Es sieht auf dem Bild zwar nicht so aus, aber auf der oberen Ebene des Marktes tummeln sich sehr viele Touristen. Es werden Blumen und Handwerkskunst verkauft. Und Nippes. Und Weihnachtskram. Spannender finde ich die untere Ebene.

Untere Ebene des Marktes

Im Untergeschoss finde ich eine lange Reihe von Fischhändlern, Metzgereien, Obstständen, Gemüseläden, Käseverkäufern, und und und. Es erinnert mich sofort an die Kleinmarkthalle in Frankfurt. Es kommen Heimatgefühle auf.

Obststand

Ich werde schwach. Eine Fischhändlerin hält mir einen Thunfisch entgegen, sie darf sofort zwei schöne Thunfischsteaks für Jens und mich herunter schneiden. Der sieht soooo gut aus.

Wegbeschreibung

Wenige Minuten später fallen einige Mini-Paprika aus Teneriffa in meinen Rucksack, gefolgt von einer riesigen Süßkartoffel aus Lanzarote. Hier kann man richtig lokal einkaufen, so macht es Spaß. Ich schicke Jens, der mich bei meinem Straßenbahn-Fotospaziergang nicht begleiten wollte, eine Nachricht, dass das Abendessen gejagt ist.

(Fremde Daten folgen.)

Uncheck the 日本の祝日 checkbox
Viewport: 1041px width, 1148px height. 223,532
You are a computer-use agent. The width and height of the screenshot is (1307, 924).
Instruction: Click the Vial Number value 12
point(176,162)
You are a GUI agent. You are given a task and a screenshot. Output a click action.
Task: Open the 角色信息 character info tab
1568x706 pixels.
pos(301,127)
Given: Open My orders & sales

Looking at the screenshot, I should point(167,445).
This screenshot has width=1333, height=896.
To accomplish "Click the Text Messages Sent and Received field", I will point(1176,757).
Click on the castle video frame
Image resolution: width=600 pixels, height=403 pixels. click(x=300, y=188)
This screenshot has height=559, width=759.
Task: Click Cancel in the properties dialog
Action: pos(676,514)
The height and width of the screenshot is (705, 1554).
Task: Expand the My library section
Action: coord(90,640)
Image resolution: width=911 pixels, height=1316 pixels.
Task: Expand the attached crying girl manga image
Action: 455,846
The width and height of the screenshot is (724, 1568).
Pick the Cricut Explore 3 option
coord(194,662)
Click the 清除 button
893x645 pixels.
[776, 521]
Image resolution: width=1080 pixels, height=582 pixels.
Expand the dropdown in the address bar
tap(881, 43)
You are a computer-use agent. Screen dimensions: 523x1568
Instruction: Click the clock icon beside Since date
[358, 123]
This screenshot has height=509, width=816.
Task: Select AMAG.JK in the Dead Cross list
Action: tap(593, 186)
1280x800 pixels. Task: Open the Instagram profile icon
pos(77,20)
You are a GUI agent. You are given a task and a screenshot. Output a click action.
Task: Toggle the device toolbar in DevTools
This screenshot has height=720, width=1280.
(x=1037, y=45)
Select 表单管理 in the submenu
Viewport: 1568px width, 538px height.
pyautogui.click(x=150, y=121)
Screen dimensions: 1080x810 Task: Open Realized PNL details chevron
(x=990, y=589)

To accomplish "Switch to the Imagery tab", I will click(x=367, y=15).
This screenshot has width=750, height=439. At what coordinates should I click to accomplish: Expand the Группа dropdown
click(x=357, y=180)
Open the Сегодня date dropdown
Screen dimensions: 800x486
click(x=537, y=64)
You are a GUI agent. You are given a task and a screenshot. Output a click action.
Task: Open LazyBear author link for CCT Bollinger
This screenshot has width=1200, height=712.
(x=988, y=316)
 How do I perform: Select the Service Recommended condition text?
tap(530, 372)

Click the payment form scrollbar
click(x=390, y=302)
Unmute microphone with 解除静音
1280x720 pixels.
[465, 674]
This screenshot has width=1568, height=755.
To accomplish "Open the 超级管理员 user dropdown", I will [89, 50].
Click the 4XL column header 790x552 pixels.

Wir werden auf diesem Markt noch die frischen Waren besorgen, die wir für unsere Atlantiküberfahrt kaufen wollen.

Das Abendessen war ein voller Erfolg. Wir haben mal wieder geschlemmt, wie die Götter in Frankreich. Das Beste ist, dass der Markt nicht einmal einen Kilometer von der Marina entfernt ist. Ich sehe uns schon, wie wir unseren prall gefüllten Hackenporsche zurück zu Sissi fahren. Mir knurrt beim Schreiben dieser Zeilen schon wieder der Magen.

Santa Cruz ist nicht hässlich. Santa Cruz ist anders. Es erschließt sich einem nicht sofort, doch wenn es einen erwischt hat, macht es einfach nur Laune.